((
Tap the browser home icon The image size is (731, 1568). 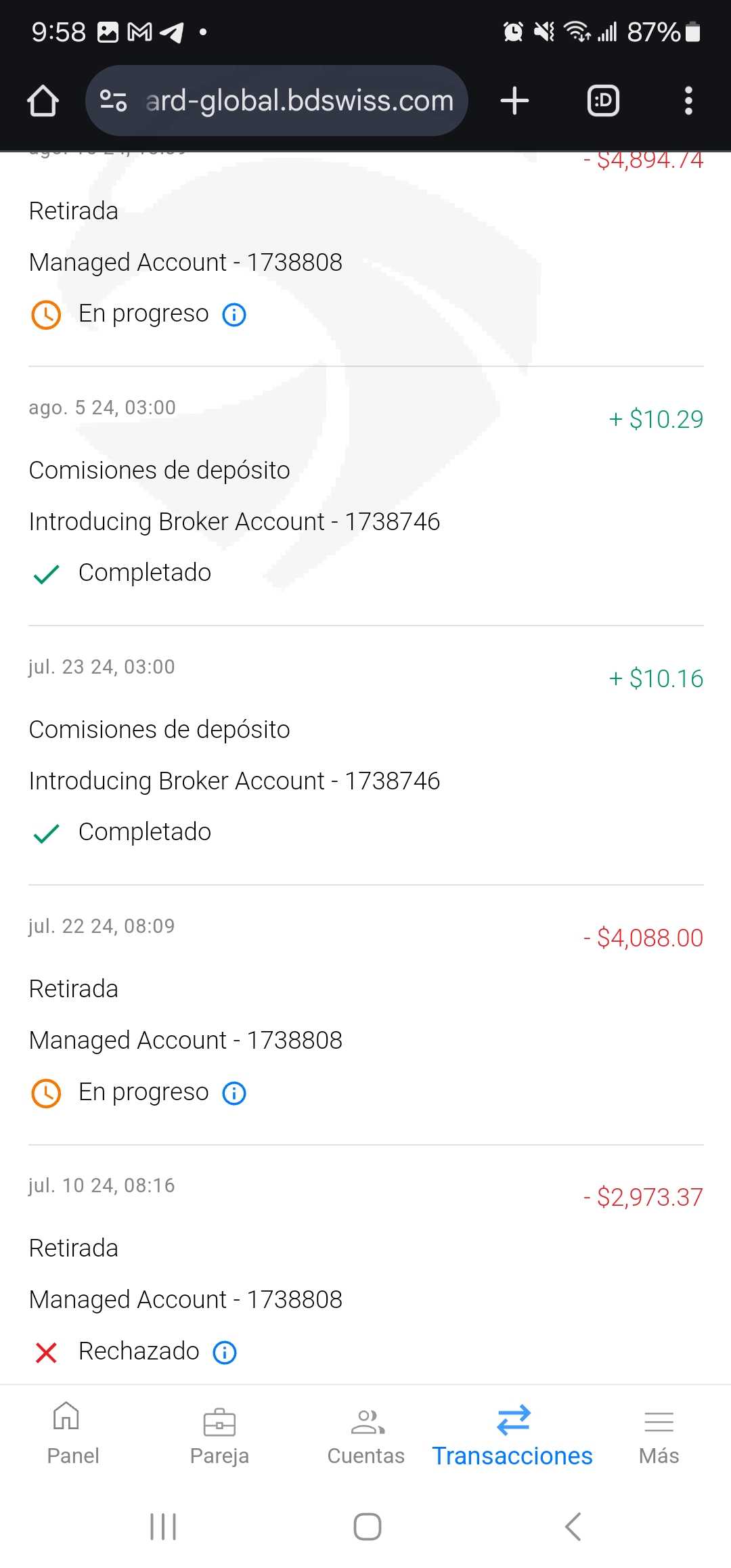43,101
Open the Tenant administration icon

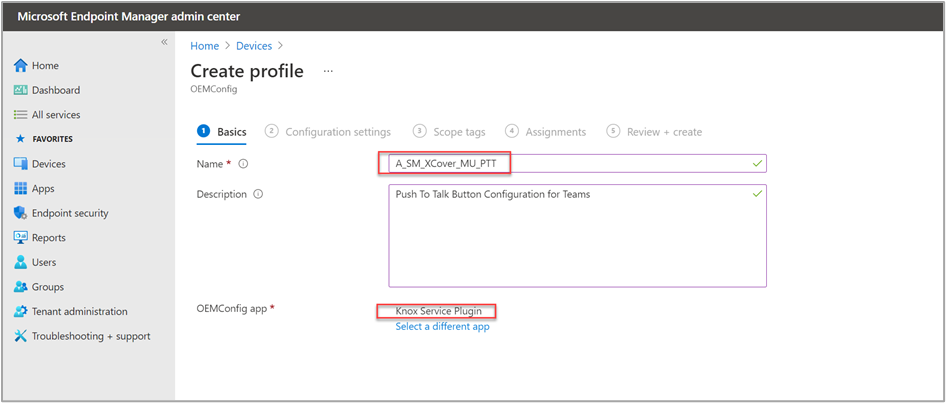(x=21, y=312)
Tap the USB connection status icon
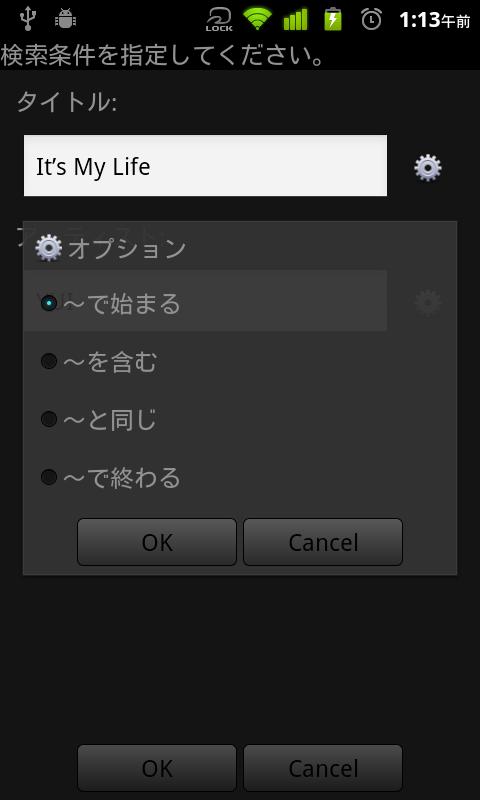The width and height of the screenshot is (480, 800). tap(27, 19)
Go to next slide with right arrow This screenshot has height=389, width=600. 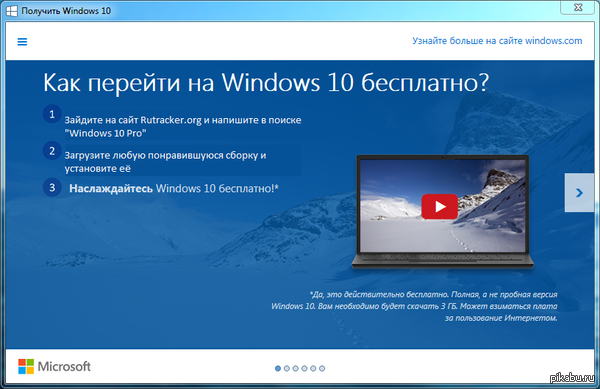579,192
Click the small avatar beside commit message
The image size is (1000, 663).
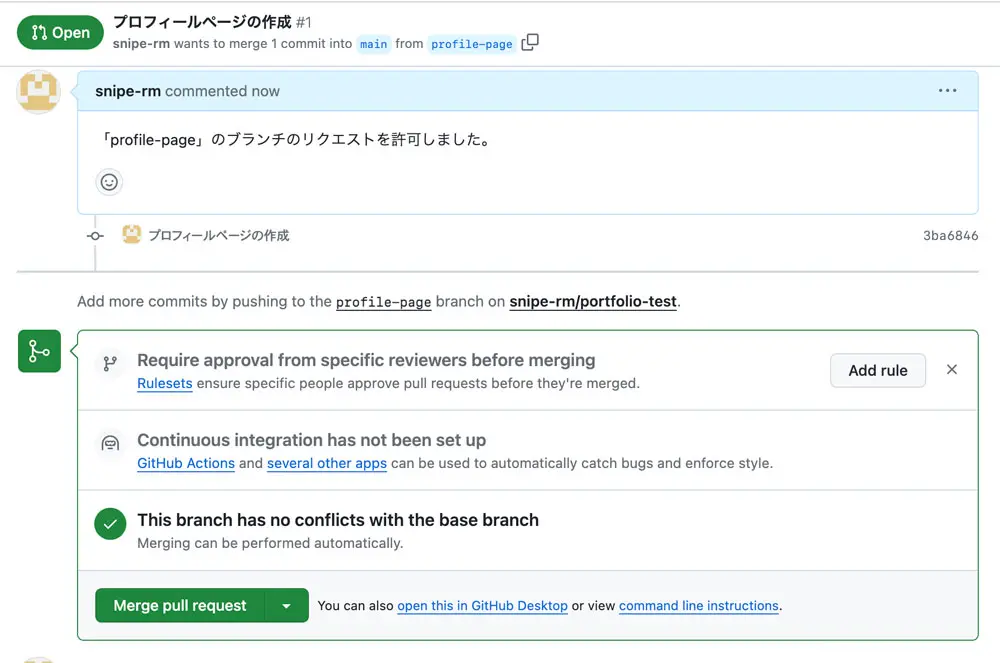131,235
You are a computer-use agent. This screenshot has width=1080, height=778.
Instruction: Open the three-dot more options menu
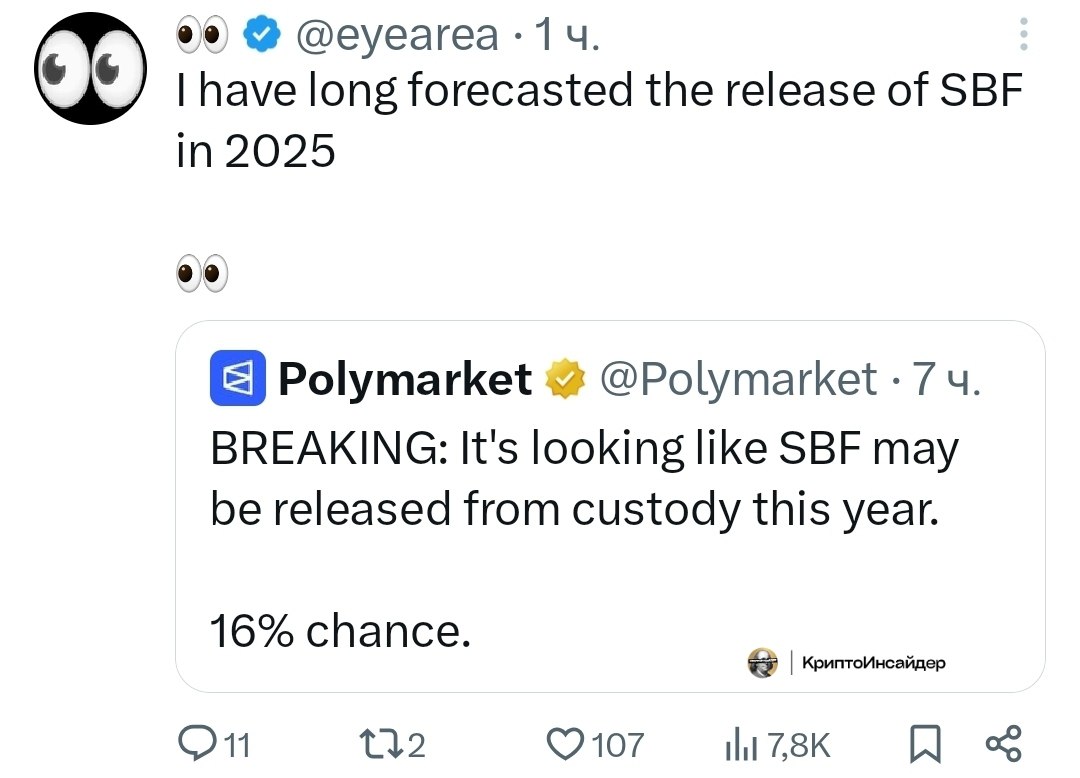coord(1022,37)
))
Work instructions: Print the lines from the one that contains "The image size is (1000, 663)." through the last line of the data, exactly and in full, and no other lines. Pictures are not part of the copy.

Solution:
The image size is (1000, 663).
131,235
You are a computer-use agent. This screenshot has width=1080, height=778.
Instruction: Open the three-dot more options menu
coord(1022,37)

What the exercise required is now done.